> **Source excerpt**
** start **
Adolescents are peculiarly sensitive to social change. Their attitudes and beliefs are more labile than those of adults. Furthermore, they may carry into adult life the stamp of events that transpired as they were forming attitudes and making life choices and ideological commitments (Elder, 1974).

Adults who try to intervene on behalf of adolescents confronted by social change never know for sure what changes will actually occur, what their consequences will be, and what intervention might ameliorate their negative consequences. Social science research can reduce but never eliminate these uncertainties. The following are three contributions research can make to interventions to help adolescents cope with social change, provided that the change is slow enough:

  1. Research can serve as an early warning system, identifying changes that might not otherwise be visible and, ideally, identifying their sources as well.

  2. Research can discover responses, for example, by comparing the incidence and consequences of changes – historically, cross-nationally, and in different locations – and drawing attention to desirable conditions or effective interventions.
** end **
> **Task statement**
Reproduce the source excerpt on adolescents and social change from "Adults who try" up to and including "sources as well.".

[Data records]
** start **
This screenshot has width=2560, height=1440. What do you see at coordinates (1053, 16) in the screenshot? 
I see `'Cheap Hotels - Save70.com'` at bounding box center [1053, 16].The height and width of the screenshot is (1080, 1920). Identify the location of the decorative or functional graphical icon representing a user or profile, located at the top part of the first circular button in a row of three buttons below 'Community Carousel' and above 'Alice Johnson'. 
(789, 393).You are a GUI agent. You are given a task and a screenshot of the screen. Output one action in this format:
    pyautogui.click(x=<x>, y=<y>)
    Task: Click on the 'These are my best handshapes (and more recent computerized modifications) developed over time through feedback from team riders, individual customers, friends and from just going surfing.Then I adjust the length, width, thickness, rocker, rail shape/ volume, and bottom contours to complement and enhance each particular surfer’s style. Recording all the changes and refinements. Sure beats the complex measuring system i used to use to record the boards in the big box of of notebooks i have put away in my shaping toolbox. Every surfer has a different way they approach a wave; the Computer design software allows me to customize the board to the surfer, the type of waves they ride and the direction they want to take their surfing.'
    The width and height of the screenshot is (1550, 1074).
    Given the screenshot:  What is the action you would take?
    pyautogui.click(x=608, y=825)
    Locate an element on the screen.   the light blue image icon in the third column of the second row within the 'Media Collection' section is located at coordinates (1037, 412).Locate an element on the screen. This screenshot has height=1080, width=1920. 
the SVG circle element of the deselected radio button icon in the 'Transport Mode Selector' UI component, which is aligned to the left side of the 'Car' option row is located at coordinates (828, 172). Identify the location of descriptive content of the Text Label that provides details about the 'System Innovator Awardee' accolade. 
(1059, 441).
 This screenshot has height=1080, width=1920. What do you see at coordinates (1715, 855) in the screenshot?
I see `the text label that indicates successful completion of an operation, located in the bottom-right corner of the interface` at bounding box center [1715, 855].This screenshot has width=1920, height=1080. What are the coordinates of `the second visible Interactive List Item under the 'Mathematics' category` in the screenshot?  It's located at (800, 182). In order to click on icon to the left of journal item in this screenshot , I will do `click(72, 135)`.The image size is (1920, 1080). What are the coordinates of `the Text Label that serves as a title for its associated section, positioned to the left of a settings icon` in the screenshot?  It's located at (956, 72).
** end **
> **Answer below**
Adults who try to intervene on behalf of adolescents confronted by social change never know for sure what changes will actually occur, what their consequences will be, and what intervention might ameliorate their negative consequences. Social science research can reduce but never eliminate these uncertainties. The following are three contributions research can make to interventions to help adolescents cope with social change, provided that the change is slow enough:

  1. Research can serve as an early warning system, identifying changes that might not otherwise be visible and, ideally, identifying their sources as well.